— Instruction —
Reproduce the following items verbatim, character for character.

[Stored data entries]
------------------------

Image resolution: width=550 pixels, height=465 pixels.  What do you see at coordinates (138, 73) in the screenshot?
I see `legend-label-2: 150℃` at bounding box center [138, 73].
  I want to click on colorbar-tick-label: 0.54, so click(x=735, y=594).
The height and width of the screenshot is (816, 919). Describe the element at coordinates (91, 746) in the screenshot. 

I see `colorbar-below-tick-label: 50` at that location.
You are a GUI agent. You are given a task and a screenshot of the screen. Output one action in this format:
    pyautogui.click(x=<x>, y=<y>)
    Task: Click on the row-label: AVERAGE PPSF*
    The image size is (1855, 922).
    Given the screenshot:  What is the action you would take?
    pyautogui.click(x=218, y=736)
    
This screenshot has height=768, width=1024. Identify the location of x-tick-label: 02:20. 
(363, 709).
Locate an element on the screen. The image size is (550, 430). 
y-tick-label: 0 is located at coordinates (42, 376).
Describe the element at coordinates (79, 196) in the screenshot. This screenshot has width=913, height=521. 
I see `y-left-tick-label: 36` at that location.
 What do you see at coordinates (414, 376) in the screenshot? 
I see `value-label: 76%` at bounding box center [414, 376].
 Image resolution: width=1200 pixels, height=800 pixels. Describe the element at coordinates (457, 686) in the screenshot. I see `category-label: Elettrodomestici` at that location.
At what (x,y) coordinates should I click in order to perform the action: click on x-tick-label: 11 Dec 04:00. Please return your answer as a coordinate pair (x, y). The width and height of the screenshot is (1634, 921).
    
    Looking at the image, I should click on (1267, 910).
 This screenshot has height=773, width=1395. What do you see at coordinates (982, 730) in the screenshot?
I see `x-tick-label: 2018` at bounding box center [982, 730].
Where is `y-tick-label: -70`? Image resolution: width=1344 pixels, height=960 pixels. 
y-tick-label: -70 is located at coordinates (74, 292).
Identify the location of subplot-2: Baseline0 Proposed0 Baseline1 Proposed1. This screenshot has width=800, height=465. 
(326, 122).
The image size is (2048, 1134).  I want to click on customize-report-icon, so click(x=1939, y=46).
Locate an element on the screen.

------------------------

— Exercise solution —
Image resolution: width=550 pixels, height=465 pixels.  What do you see at coordinates (138, 73) in the screenshot?
I see `legend-label-2: 150℃` at bounding box center [138, 73].
  I want to click on colorbar-tick-label: 0.54, so click(x=735, y=594).
The height and width of the screenshot is (816, 919). Describe the element at coordinates (91, 746) in the screenshot. 

I see `colorbar-below-tick-label: 50` at that location.
You are a GUI agent. You are given a task and a screenshot of the screen. Output one action in this format:
    pyautogui.click(x=<x>, y=<y>)
    Task: Click on the row-label: AVERAGE PPSF*
    The image size is (1855, 922).
    Given the screenshot:  What is the action you would take?
    pyautogui.click(x=218, y=736)
    
This screenshot has height=768, width=1024. Identify the location of x-tick-label: 02:20. 
(363, 709).
Locate an element on the screen. The image size is (550, 430). 
y-tick-label: 0 is located at coordinates (42, 376).
Describe the element at coordinates (79, 196) in the screenshot. This screenshot has width=913, height=521. 
I see `y-left-tick-label: 36` at that location.
 What do you see at coordinates (414, 376) in the screenshot? 
I see `value-label: 76%` at bounding box center [414, 376].
 Image resolution: width=1200 pixels, height=800 pixels. Describe the element at coordinates (457, 686) in the screenshot. I see `category-label: Elettrodomestici` at that location.
At what (x,y) coordinates should I click in order to perform the action: click on x-tick-label: 11 Dec 04:00. Please return your answer as a coordinate pair (x, y). The width and height of the screenshot is (1634, 921).
    
    Looking at the image, I should click on (1267, 910).
 This screenshot has height=773, width=1395. What do you see at coordinates (982, 730) in the screenshot?
I see `x-tick-label: 2018` at bounding box center [982, 730].
Where is `y-tick-label: -70`? Image resolution: width=1344 pixels, height=960 pixels. 
y-tick-label: -70 is located at coordinates (74, 292).
Identify the location of subplot-2: Baseline0 Proposed0 Baseline1 Proposed1. This screenshot has width=800, height=465. 
(326, 122).
The image size is (2048, 1134).  I want to click on customize-report-icon, so click(x=1939, y=46).
Locate an element on the screen.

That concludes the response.